## Problem description
Copy each line below that has "agent".

## The records
=== Section Start ===

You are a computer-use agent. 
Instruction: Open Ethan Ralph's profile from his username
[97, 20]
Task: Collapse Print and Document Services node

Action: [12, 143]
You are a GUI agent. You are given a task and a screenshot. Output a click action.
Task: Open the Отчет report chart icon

=== Section End ===
=== Section Start ===

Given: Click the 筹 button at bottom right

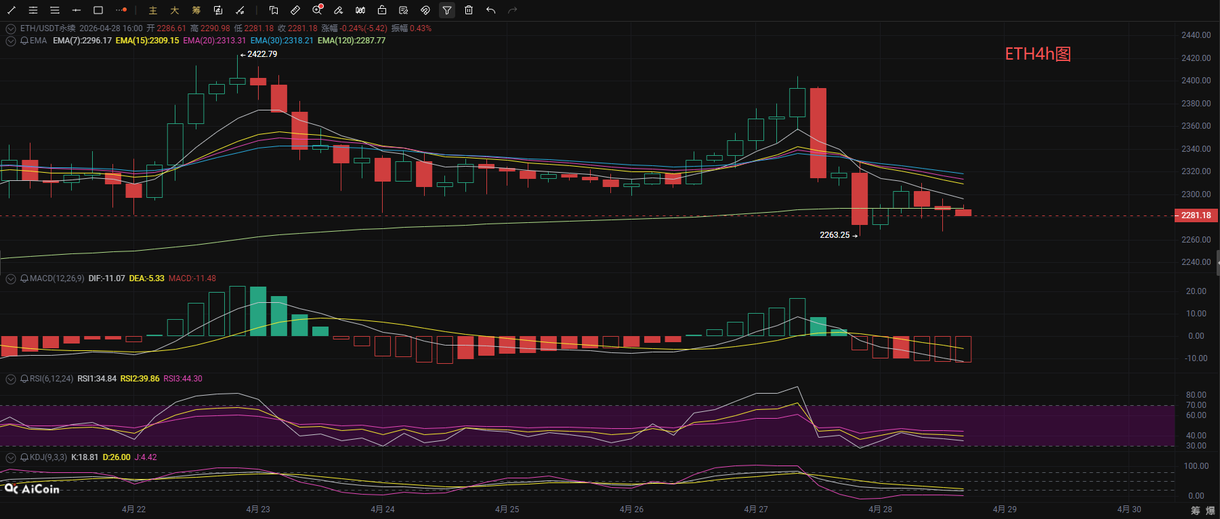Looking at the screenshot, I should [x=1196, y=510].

=== Section End ===

## Response for this exercise
You are a computer-use agent. 
You are a GUI agent. You are given a task and a screenshot. Output a click action.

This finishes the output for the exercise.